Craignait il de déplaire en louant le panégyriste et l’ami de Fouquet ? Ou,
doué d’un goût plus austère que fin, ce grand homme élevé à l’école de
l’antiquité ne put-il être le premier à sentir vivement les beautés dont les
anciens n’offrent point de modèle. Quoiqu’il en soit, si Despréaux a négligé
l’Apologue, il a donné trop d’importance au sonnet. « Un sonnet sans
défaut vaut seul un long poème » a-t-il dit. A moins qu’il n’ait mis dans ce passage quelques traits d’ironie.
Le début du poème pourrait être plus heureux et la satyre qui commence le 4ème
chant nous parait déplacée.
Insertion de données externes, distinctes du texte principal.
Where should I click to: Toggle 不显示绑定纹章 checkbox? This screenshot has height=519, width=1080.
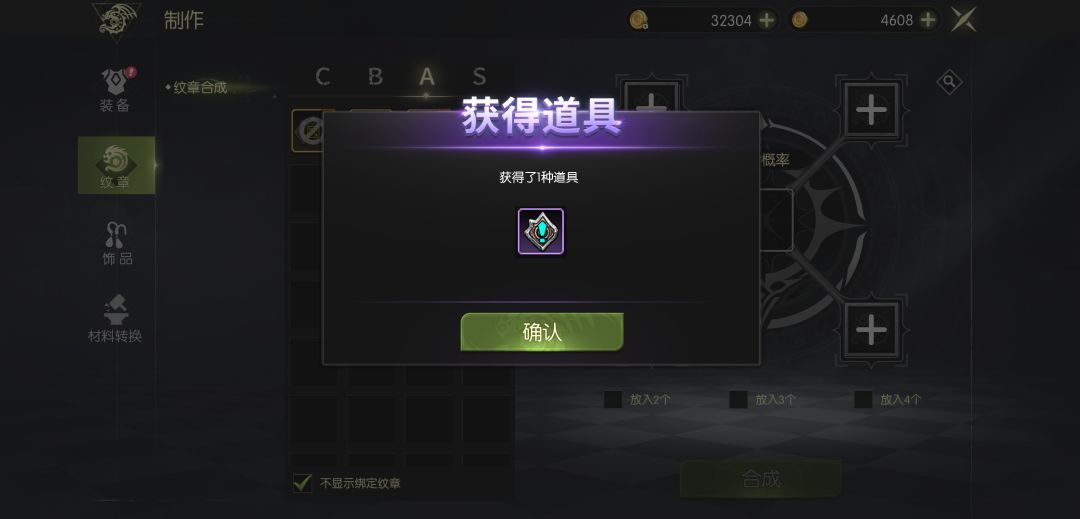(x=302, y=483)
Malgré quelques défauts, l’Art poétique dès son
apparition fit la loi au Parnasse, non seulement en France, mais même chez les
étrangers qui le traduisirent.
Comme tous les
législateurs, Boileau fit des mécontents ; mais il fut dédommagé de leurs clameurs par les suffrages des goûts de
goût. Il allait bientôt produire un autre chef d’œuvre pour répondre à ceux qui
lui reprochaient d’être stérile, sans souplesse et sans variété ? Un
pupitre placé et déplacé avait jeté la
discorde dans un chapitre de Paris : Le Président Lamoignon défia le poète
de traiter ce sujet, et Boileau fit le lutrin. Dans cet ouvrage, il porta
beaucoup plus loin que dans un autre l’art d’anoblir les petits détails ;
le début surtout en est très heureux. Les 4 premiers chants du lutrin n’ont
rien de comparable, en leur genre, dans aucune langue, et surpassent de
beaucoup pour l’invention, pour la richesse et le naturel des peintures, la
boucle de cheveux enlevée des Pope, à laquelle en poème a quelque fois été
comparé.
Tels sont les
véritables titres de Despréaux aux éloges de la postérité. Quant
à son ode sur la prise de Namur, elle ne vaut pas l’honneur que Rollin lui fit
de la traduire en vers latins, et dans Epigrammes il est noté généralement
inférieur à lui-même. La prose est toujours claire, mais elle manque de couleur
et d’harmonie, si l’on en excepte cependant son dialogue des héros de roman qui
rappelle quelquefois la finesse et l’esprit de Lucien.